Figure 2. Architecture of BERT.
BERT exclusively employs the encoder component of the Transformer architecture. The encoder is primarily comprised of three key modules: Positional Encoding, Multi-Head Attention, and Feed-Forward Network. Input embeddings are utilized to represent the input data. Addition and normalization operations are denoted by “Add&norm”. The fundamental principle of the encoder is illustrated in Figure 3.
Figure 3.变压器编码器原理。 Transformer Encoder Principle.
近年来,在中文领域提出了几种中文In recent years, several Chinese BERT模型。其中,哈大讯飞语言认知计算实验室(HFL)发布的中文 models have been proposed in the Chinese language domain. Among these, the chinese-BERT-wwm-ext模型 model [2119]备受关注,具有代表性。该模型基于原始的G released by the HIT·iFLYTEK Language Coogle BERT模型,使用54亿个单词的总词汇进行了进一步的预训练,包括中文百科全书、新闻和问答数据集。该模型采用全词掩码(wwm)策略,这是针对汉语语言特点量身定制的改进。在中文处理中,由于单词是由字符组成的,而一个单词可能由一个或多个字符组成,因此有必要掩盖整个单词而不仅仅是单个字符。wwm 策略旨在更好地理解和捕捉汉语词汇的语义。综上所述,该模型是BERT的改进版中文版,通过全词屏蔽,在中文理解方面表现出更高的性能。gnitive Computing Lab (HFL) has gained significant attention and serves as a representative example. This model was pre-trained on a corpus of Chinese encyclopedias, news articles, and question-and-answer texts, which contains a total of 5.4 billion words. The model uses the whole-word masking (wwm) strategy. 

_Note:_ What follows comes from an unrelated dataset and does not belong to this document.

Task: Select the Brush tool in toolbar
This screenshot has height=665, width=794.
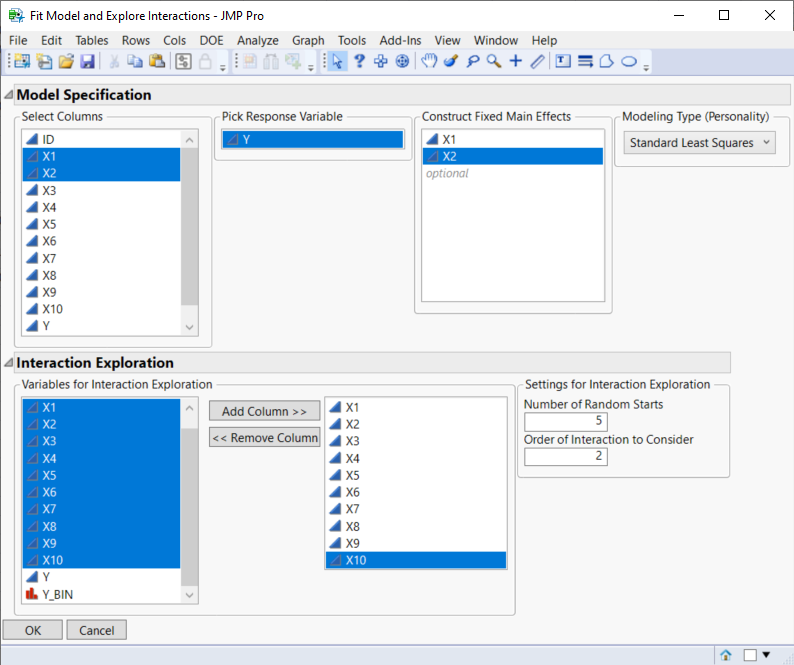Action: point(450,61)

2.5. BERTserini 算法algorithm

The architecture of BERTserini 算法algorithm [1614] is 的架构如图depicted in Figure 4. The algorithm 4employs 所示。该算法将the Anserini 信息提取算法与预训练information extraction algorithm in conjunction with a pre-trained BERT 模型结合使用。在该算法中,model. In this algorithm, the Anserini 检索器负责选择包含答案的文本段落,然后将其传递给retriever is responsible for selecting text paragraphs containing the answer, which are then passed to the BERT 阅读器以确定答案范围。从图 4reader to determine the answer scope. 可以看出,BERTserini 是一个智能问答系统,它将 BERT 语言模型与 Anserini 信息检索系统相结合。它协同利用了BERT强大的语言理解能力和Anserini的高效检索功能。与传统算法相比,该算法具有显著优势。它表现出类似于传统算法的快速执行速度,同时还具有端到端匹配的特点,从而获得更精确的答案结果。此外,它还支持从多个文档中提取问题的答案。该算法主要应用于开放域问答任务,其中系统需要从大量非结构化文本中查找问题的答案。his algorithm exhibits significant advantages over traditional algorithms. It demonstrates fast execution speed similar to traditional algorithms while also possessing the characteristics of end-to-end matching, resulting in more precise answer results. Furthermore, it supports extracting answers to questions from multiple documents.
Figure 4. Architecture of BERTserini 的架构。.